Pero la polémica no ha dejado de crecer.
Algunos políticos han pedido una investigación, como la diputada opositora Irene Manzi, quien calificó el retoque de “inaceptable” y señaló que violaba las leyes sobre el patrimonio cultural del país.
La Secretaría de Cultura italiana informó que especialistas investigan el caso para “establecer la naturaleza del trabajo realizado”.
La Diócesis de Roma también dijo que investigará lo ocurrido.
Mientras, la propia Meloni bromeó sobre la obra de arte.
“No, definitivamente no me parezco a un ángel”, dijo en Instagram, junto a un emoji riéndose.
Las imágenes de los ángeles en una de las alas de la basílica de San Lorenzo se habían deteriorado por la humedad en la antigua iglesia, según explicó el sacerdote Daniele Micheletti a la agencia de noticias italiana Ansa.
Así que le encomendaron a Valentinetti que trabajara en la restauración para que quedaran tal y como fueron hechas hace más de dos décadas.
En entrevista con La Repubblica, el artesano de 83 años aseguró que aceptó el trabajo “para corresponder a la gratitud del párroco” por permitirle vivir y tener un empleo como sacristán en la basílica.
Aseguró que ya había hecho otros trabajos y que este era uno más que le encomendaban. “No es Meloni. He restaurado los rostros tal y como eran hace 25 años”, insistió.
También dijo que no conoce a la primera ministra y que no simpatiza con el partido de derecha de Meloni, Fratelli d’Italia.
En cualquier caso, imágenes difundidas por medios italianos parecen mostrar que el rostro del ángel antes de la restauración no tenía nada que ver con el de Meloni.
Micheletti está satisfecho con el trabajo y defendió el talento de Valentinetti: “No es pintor de casas; es muy bueno”, dijo el párroco la agencia Ansa, agregando que la polémica era “una tormenta en un vaso de agua”.
El caso pronto llegó hasta las autoridades eclesiásticas.
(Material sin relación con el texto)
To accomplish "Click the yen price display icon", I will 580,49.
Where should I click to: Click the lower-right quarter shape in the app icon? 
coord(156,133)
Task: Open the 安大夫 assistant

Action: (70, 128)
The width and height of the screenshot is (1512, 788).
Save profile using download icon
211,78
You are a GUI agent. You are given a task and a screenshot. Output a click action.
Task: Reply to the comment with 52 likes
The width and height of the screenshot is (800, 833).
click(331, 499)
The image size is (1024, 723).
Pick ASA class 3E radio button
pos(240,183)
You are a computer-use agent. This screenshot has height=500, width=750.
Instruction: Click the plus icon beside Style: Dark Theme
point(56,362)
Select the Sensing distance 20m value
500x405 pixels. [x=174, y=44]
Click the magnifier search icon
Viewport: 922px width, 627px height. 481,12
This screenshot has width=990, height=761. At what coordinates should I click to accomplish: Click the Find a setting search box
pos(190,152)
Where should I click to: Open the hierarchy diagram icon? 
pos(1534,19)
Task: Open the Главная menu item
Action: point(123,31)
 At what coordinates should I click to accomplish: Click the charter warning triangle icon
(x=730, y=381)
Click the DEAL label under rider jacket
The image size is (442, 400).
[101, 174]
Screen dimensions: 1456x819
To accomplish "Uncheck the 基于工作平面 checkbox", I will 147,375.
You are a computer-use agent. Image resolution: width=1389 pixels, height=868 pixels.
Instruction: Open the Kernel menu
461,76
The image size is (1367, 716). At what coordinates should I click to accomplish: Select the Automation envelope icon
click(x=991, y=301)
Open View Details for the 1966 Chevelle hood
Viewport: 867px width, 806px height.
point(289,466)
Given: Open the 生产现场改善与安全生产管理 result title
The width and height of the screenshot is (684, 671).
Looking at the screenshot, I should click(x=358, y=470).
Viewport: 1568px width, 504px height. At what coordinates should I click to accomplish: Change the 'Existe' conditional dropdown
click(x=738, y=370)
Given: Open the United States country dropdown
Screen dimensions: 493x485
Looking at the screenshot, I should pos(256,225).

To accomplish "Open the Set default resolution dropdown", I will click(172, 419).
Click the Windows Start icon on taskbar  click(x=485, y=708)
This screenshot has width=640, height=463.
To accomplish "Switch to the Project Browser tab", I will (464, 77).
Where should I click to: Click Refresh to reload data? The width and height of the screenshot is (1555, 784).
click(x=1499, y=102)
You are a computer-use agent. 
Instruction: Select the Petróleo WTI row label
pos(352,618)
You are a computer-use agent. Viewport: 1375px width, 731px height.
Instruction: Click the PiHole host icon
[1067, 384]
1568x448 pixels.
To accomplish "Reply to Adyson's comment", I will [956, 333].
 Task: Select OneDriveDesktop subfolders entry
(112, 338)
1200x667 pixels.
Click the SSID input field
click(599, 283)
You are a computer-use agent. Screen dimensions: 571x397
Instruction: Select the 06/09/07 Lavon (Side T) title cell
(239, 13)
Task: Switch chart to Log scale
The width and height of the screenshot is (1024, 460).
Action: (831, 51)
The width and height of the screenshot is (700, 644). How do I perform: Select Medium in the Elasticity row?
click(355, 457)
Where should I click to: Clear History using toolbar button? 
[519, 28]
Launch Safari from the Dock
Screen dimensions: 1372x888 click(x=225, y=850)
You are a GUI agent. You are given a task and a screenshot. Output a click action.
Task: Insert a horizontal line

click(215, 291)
En un comunicado, el cardenal Baldo Reina, vicario papal para la diócesis de Roma, dijo que se “distancia” de las declaraciones de Micheletti y expresa “su decepción por lo sucedido”.
“Iniciaremos de inmediato las investigaciones necesarias para determinar las posibles responsabilidades de los implicados”, expresó Reina “Las imágenes del arte sacro y la tradición cristiana no pueden ser objeto de mal uso ni explotación, ya que su único propósito es apoyar la vida litúrgica y la oración personal y comunitaria”, dijo.
En cualquier caso, a raíz de la polémica, se ha multiplicado el número de visitantes en la basílica.